Working with run results#

The data stored within a RunResult object can be accessed in the following ways:

  • As an iterable of dictionaries, where each dictionary represents the output of the flow for a single input.

  • By index, where the index corresponds to the path through the flow, and the value is a list of outputs along that path for each input.

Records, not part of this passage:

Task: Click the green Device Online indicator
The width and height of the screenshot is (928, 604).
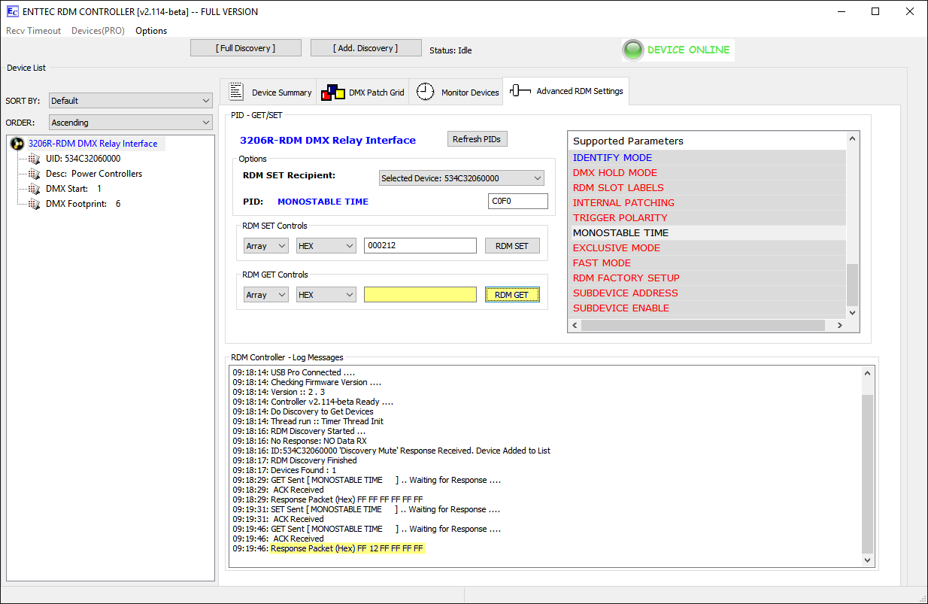Action: coord(633,50)
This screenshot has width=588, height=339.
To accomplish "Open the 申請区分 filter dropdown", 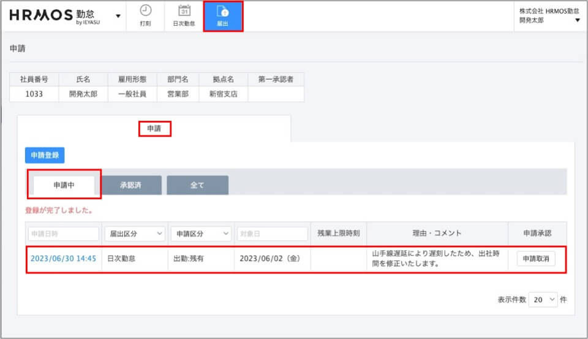I will [x=201, y=234].
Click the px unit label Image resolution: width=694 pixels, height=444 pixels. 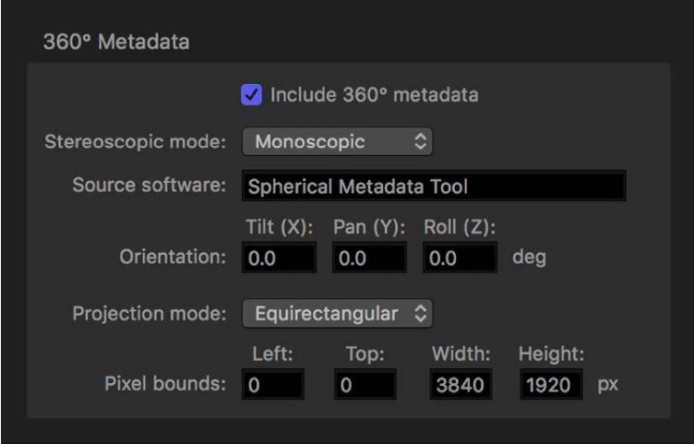[x=606, y=384]
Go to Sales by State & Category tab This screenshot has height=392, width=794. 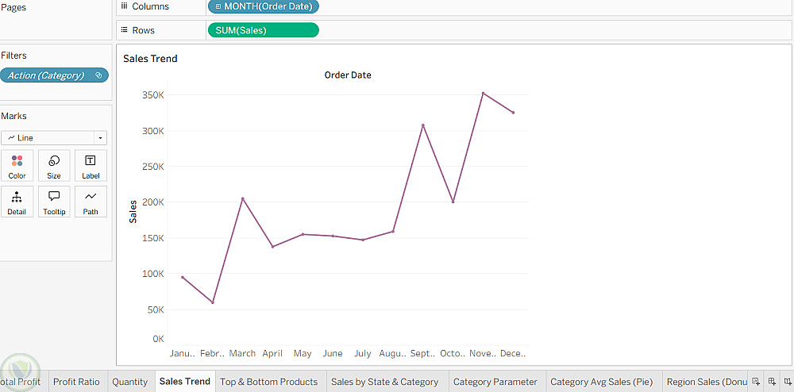(x=384, y=382)
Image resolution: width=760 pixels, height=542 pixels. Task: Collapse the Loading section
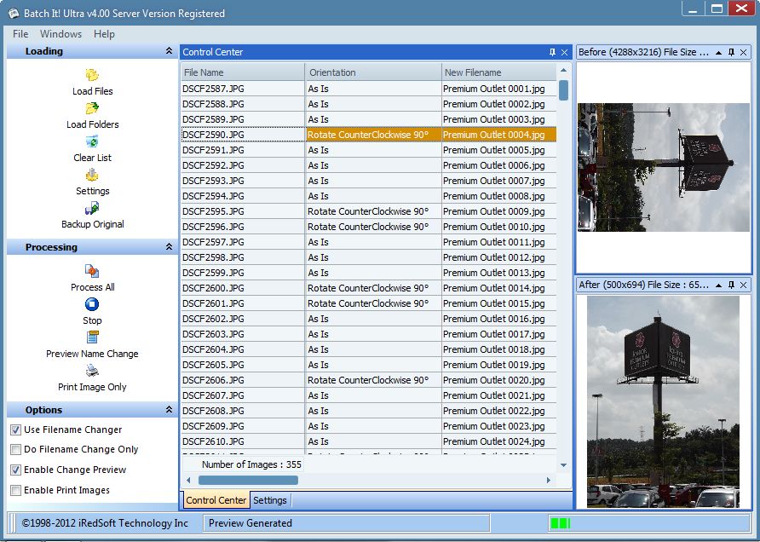pyautogui.click(x=169, y=52)
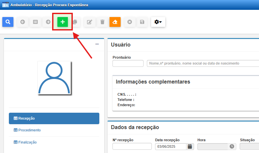Clear the form with the orange eraser
259x153 pixels.
click(x=115, y=22)
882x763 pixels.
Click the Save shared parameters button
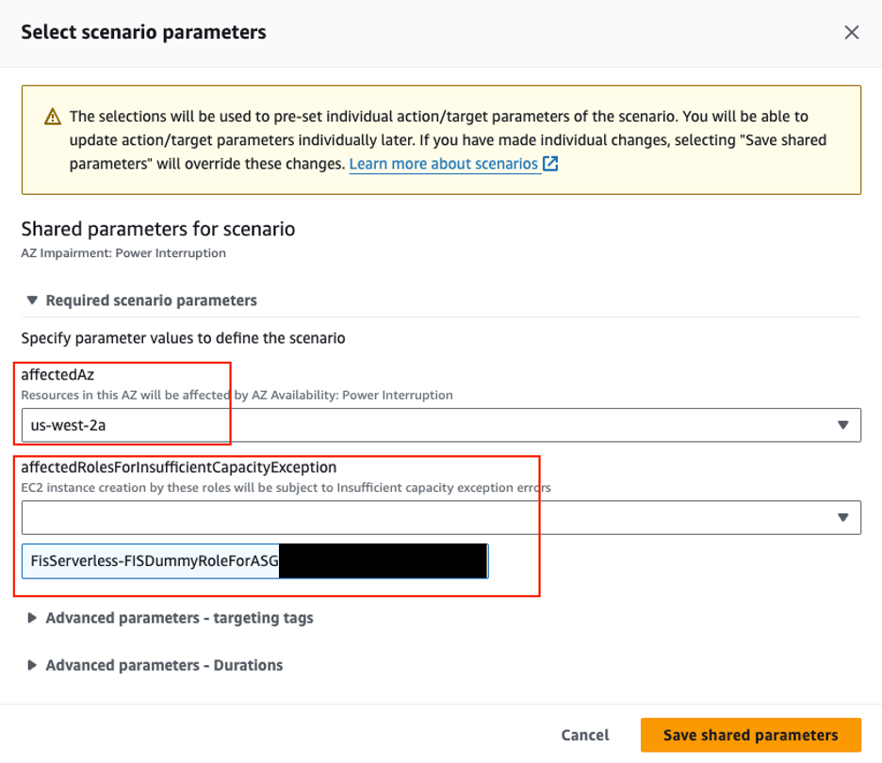pos(750,735)
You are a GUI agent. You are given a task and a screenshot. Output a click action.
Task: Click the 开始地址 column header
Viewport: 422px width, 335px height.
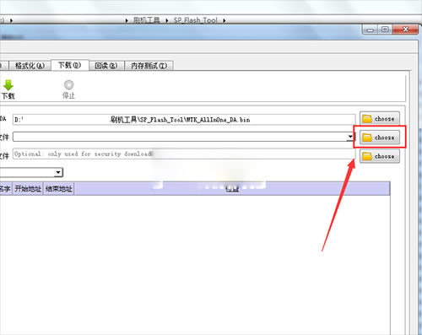tap(28, 189)
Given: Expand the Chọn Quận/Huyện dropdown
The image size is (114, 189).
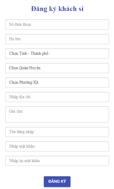Looking at the screenshot, I should click(57, 68).
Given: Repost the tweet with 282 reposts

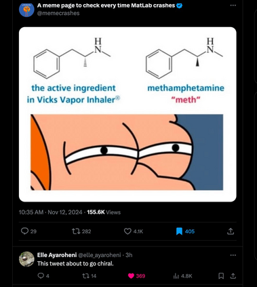Looking at the screenshot, I should click(75, 231).
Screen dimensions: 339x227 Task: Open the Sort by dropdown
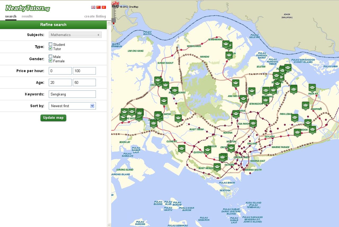(72, 106)
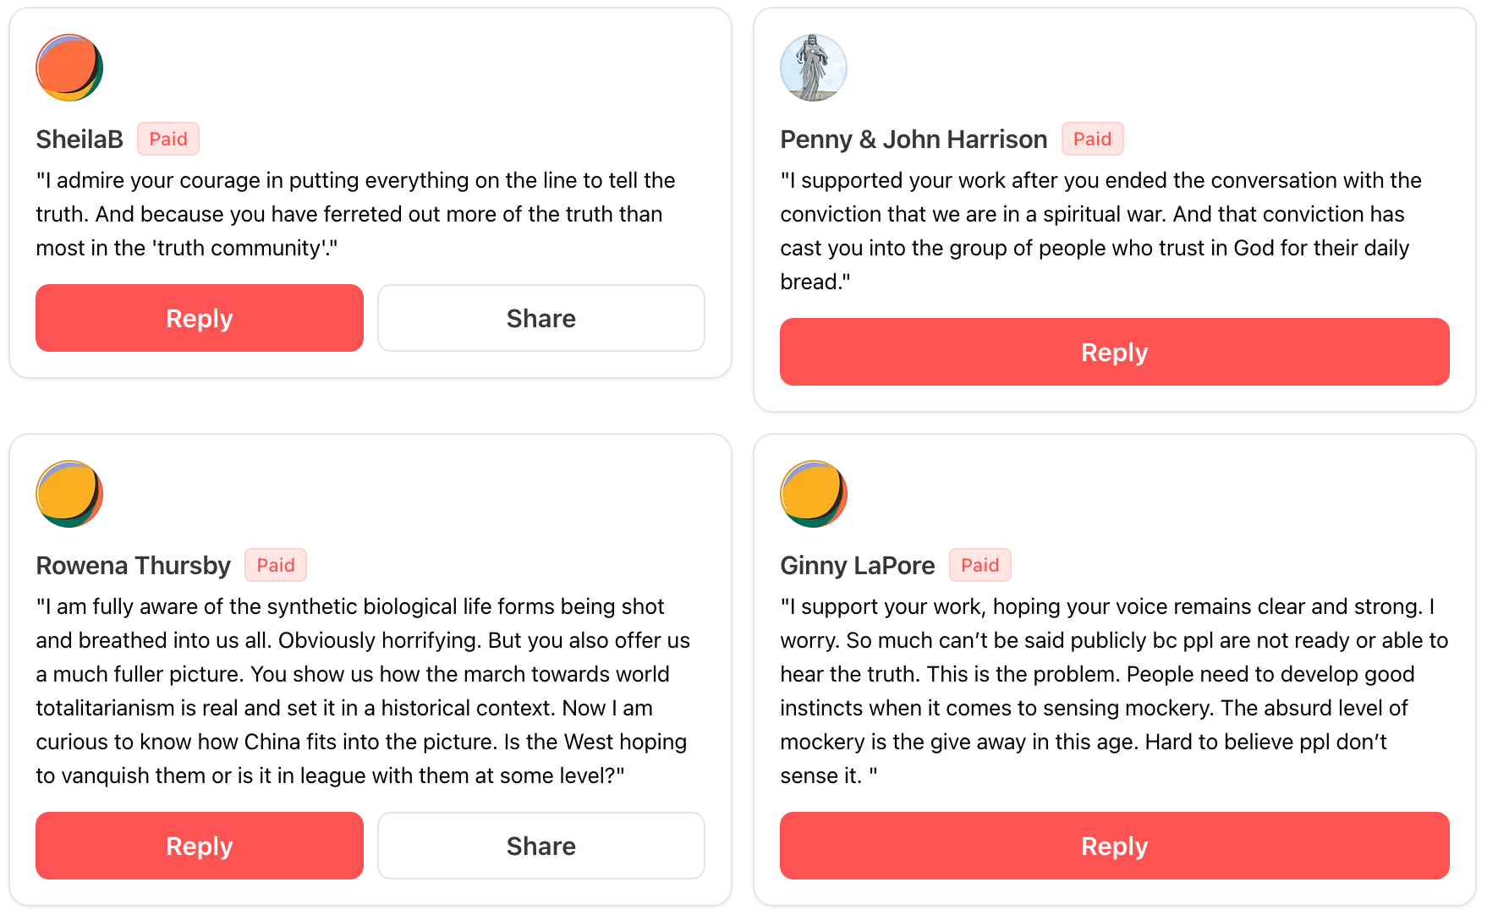Click SheilaB's testimonial quote text

[355, 214]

  • By transforming to a pandas DataFrame

Let’s create a simple workflow that returns a RunResult:

[5]:
import pandas as pd
pd.set_option("display.max_colwidth", None)

import artkit.api as ak

# Define an increment function
def increment(a: int, by: int):
    return dict(by=by, a=a + by)

# Construct and run the flow
input = [dict(a=1, b=2), dict(a=2, b=1)]
steps = ak.parallel(
    ak.step("increment", increment, by=1),
    ak.step("increment", increment, by=2)
)
result = ak.run(input=input, steps=steps)

# Display the RunResult
result
[5]:
RunResult(
    [
        {'input': {'a': 1, 'b': 2}, 'increment': {'by': 1, 'a': 2}},
        {'input': {'a': 2, 'b': 1}, 'increment': {'by': 1, 'a': 3}}
    ],
    [
        {'input': {'a': 1, 'b': 2}, 'increment': {'by': 2, 'a': 3}},
        {'input': {'a': 2, 'b': 1}, 'increment': {'by': 2, 'a': 4}}
    ]
)

Since our flow consisted of two inputs with two paths, the RunResult has four entries. We can iterate overall all results by calling get_outputs, or iterate over the results of a path by calling get_outputs_per_paths:

[6]:
for output in result.get_outputs():
    print(output)
{'input': {'a': 1, 'b': 2}, 'increment': {'by': 1, 'a': 2}}
{'input': {'a': 2, 'b': 1}, 'increment': {'by': 1, 'a': 3}}
{'input': {'a': 1, 'b': 2}, 'increment': {'by': 2, 'a': 3}}
{'input': {'a': 2, 'b': 1}, 'increment': {'by': 2, 'a': 4}}
[7]:
for path_output in result.get_outputs_per_path():
    print([output for output in path_output])
[{'input': {'a': 1, 'b': 2}, 'increment': {'by': 1, 'a': 2}}, {'input': {'a': 2, 'b': 1}, 'increment': {'by': 1, 'a': 3}}]
[{'input': {'a': 1, 'b': 2}, 'increment': {'by': 2, 'a': 3}}, {'input': {'a': 2, 'b': 1}, 'increment': {'by': 2, 'a': 4}}]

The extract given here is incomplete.